Assigned task:
Your answer should show every line of the material below that includes "Viewport".
=== Provided data ===
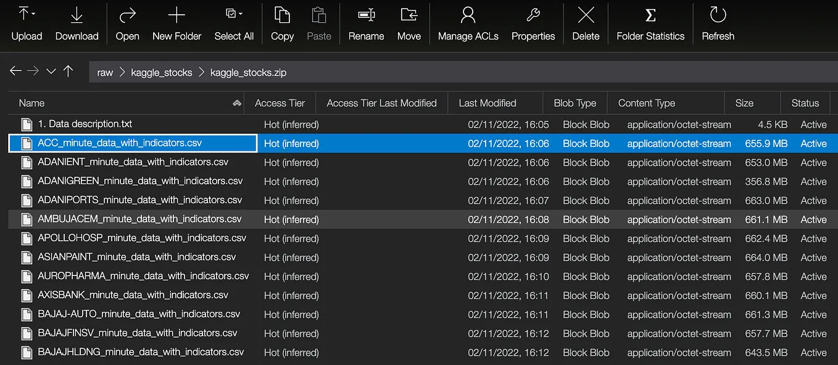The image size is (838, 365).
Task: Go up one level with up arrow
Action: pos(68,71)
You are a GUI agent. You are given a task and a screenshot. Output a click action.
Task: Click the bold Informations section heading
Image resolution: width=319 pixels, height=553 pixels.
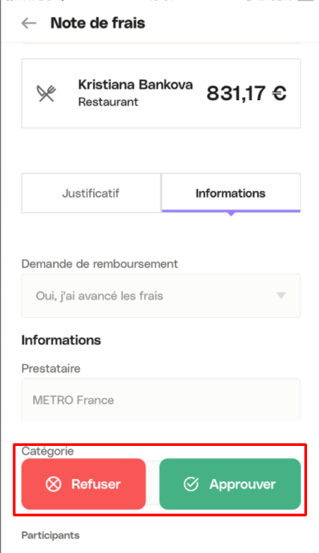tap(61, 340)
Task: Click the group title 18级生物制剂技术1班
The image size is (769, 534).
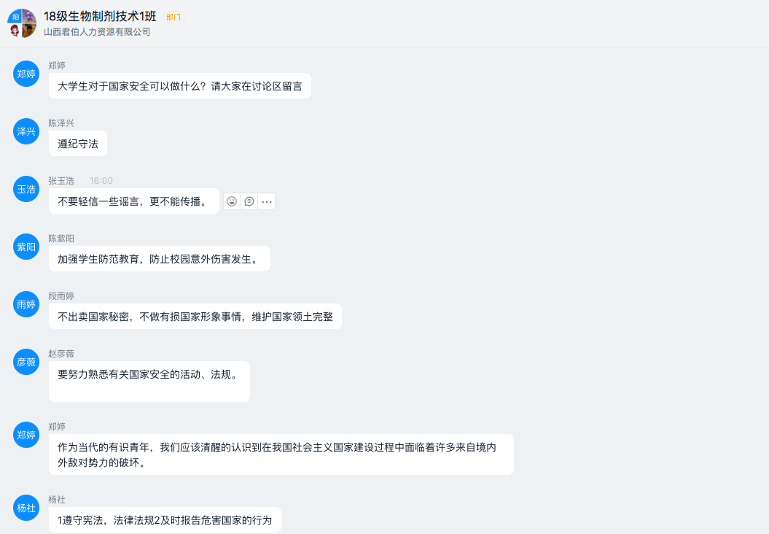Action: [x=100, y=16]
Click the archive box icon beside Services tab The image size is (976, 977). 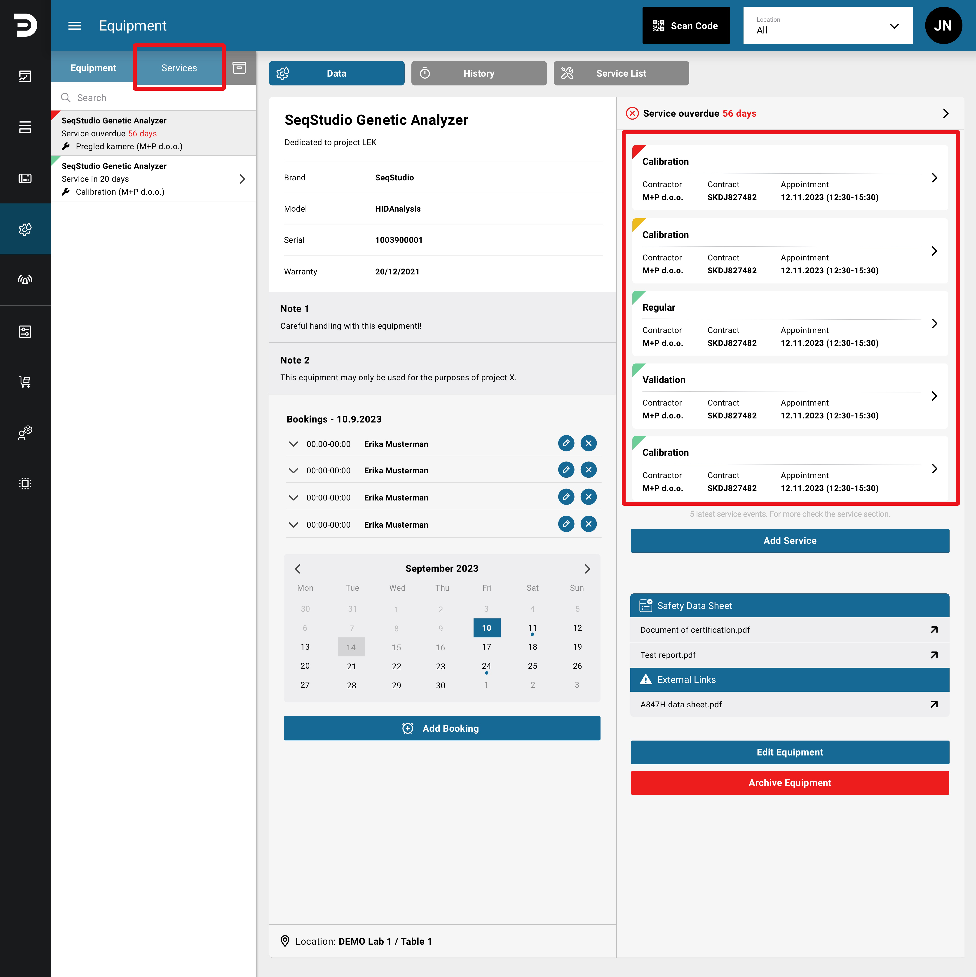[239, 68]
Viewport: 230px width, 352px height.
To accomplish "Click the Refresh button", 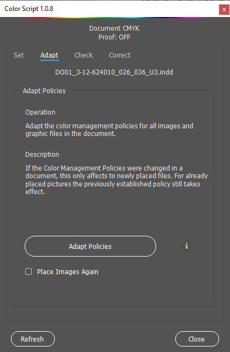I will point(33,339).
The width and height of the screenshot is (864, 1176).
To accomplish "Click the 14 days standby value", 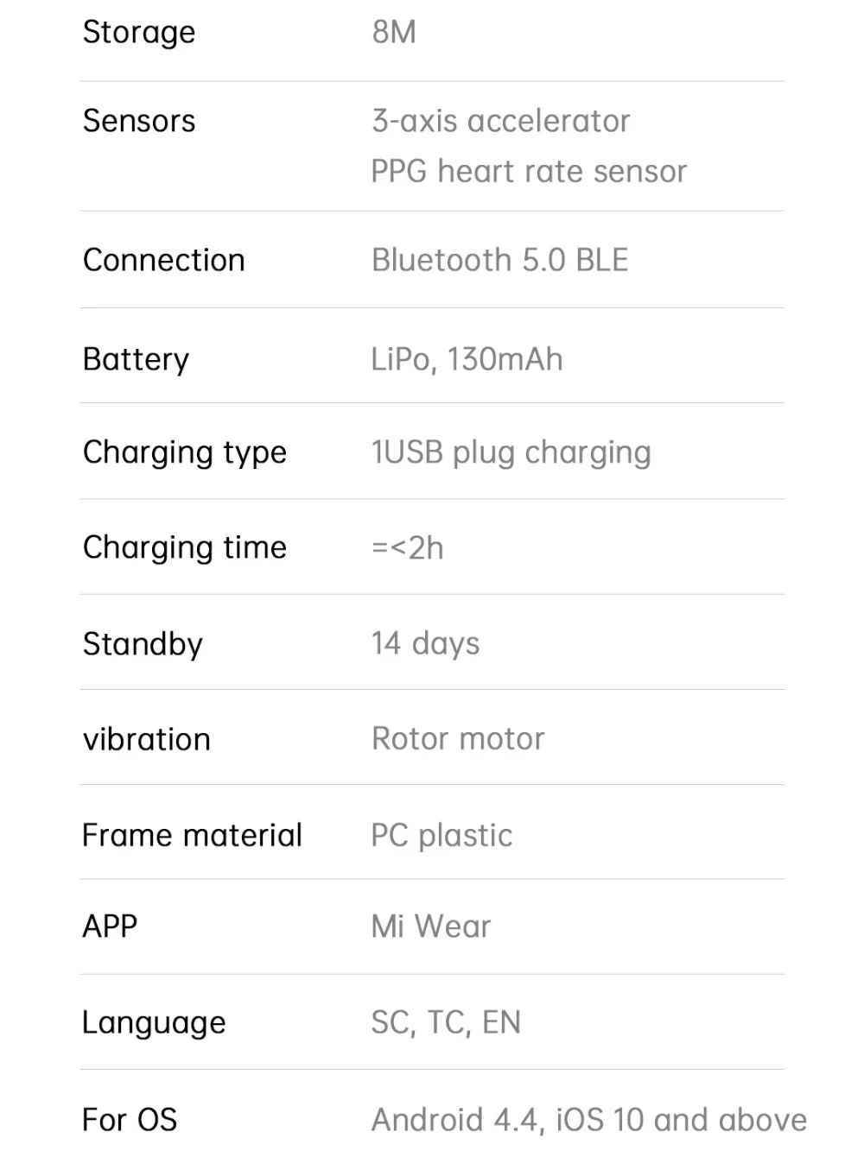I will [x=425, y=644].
===
=== Provided data ===
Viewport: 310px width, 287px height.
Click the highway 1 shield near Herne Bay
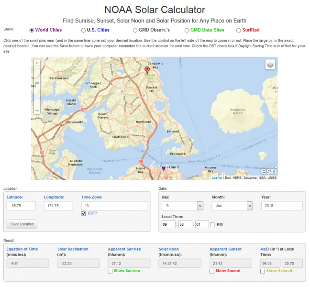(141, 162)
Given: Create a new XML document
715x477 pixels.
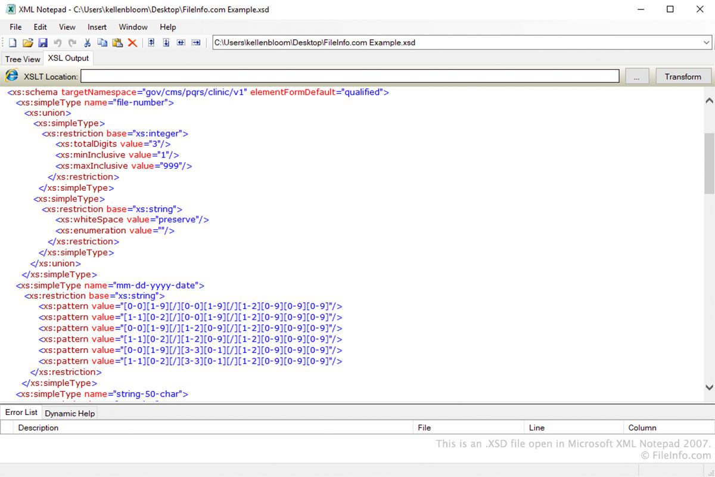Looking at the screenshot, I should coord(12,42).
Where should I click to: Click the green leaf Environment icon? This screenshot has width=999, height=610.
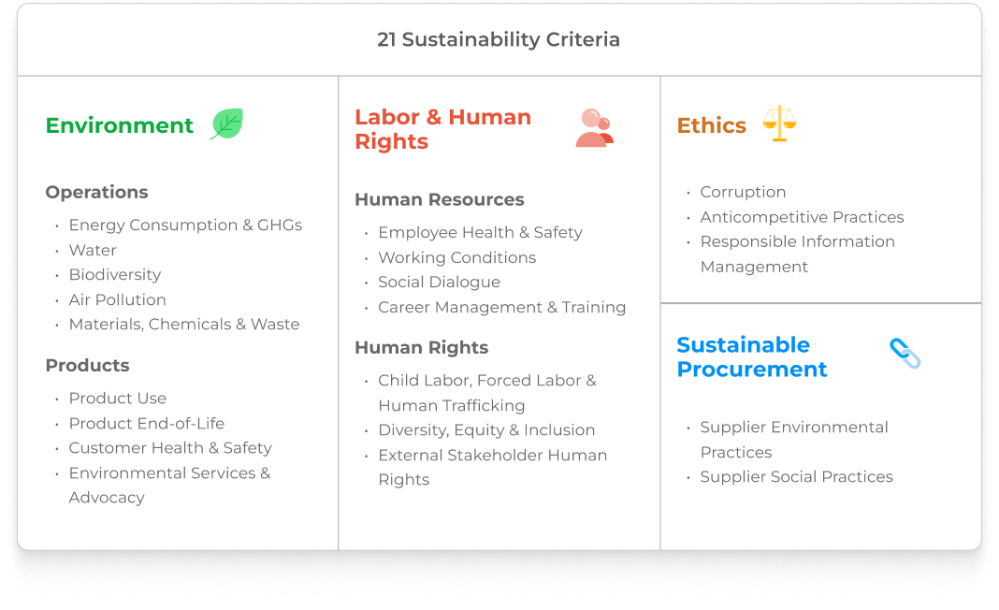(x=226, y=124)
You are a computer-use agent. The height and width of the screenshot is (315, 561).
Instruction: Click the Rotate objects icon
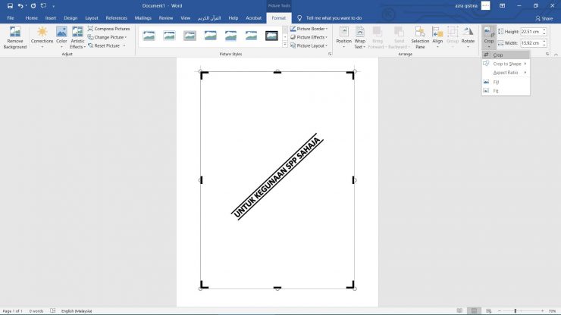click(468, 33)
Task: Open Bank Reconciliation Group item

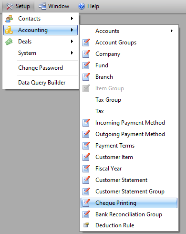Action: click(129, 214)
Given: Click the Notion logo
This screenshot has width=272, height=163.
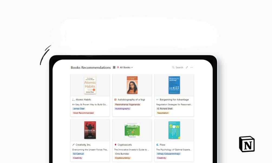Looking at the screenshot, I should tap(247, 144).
===
=== Provided data ===
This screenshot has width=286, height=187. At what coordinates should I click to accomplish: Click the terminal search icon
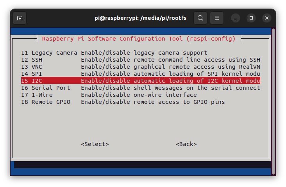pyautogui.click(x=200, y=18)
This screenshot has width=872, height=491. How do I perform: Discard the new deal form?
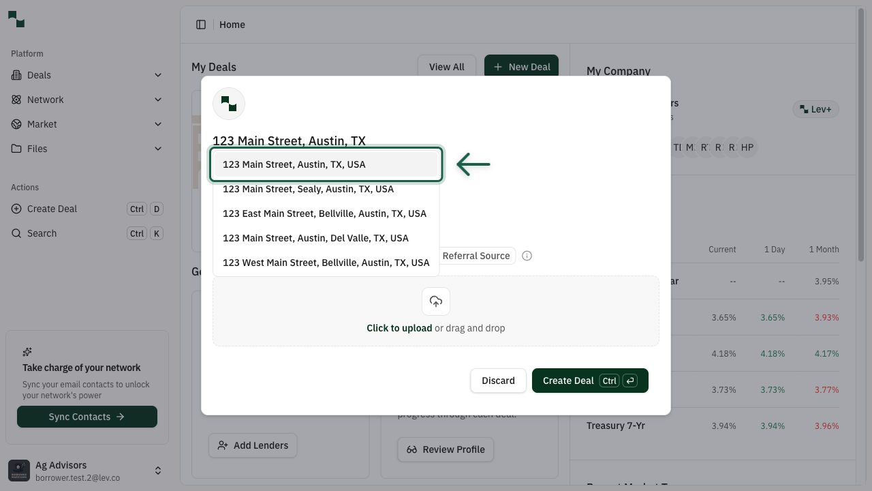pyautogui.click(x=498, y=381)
===
Exercise response:
Viewport: 230px width, 352px height.
Viewport: 310px width, 287px height.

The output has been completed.